Search each line below for "Harley", then return the lines where it appears.

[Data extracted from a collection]
* * *
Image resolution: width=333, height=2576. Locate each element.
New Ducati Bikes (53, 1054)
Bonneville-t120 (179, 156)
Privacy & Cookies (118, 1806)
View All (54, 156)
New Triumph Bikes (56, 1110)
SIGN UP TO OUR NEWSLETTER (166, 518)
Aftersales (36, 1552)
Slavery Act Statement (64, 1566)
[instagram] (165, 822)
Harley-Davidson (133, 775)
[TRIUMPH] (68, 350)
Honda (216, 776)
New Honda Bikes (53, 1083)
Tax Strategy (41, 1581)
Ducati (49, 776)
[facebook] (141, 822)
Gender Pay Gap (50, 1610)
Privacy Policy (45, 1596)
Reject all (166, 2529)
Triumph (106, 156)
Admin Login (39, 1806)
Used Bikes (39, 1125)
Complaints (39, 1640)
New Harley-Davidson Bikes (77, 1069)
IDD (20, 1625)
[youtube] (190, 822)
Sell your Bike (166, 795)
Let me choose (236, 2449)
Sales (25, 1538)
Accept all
* * *
# RESULT FOR THIS EXERCISE
Harley-Davidson (133, 775)
New Harley-Davidson Bikes (77, 1069)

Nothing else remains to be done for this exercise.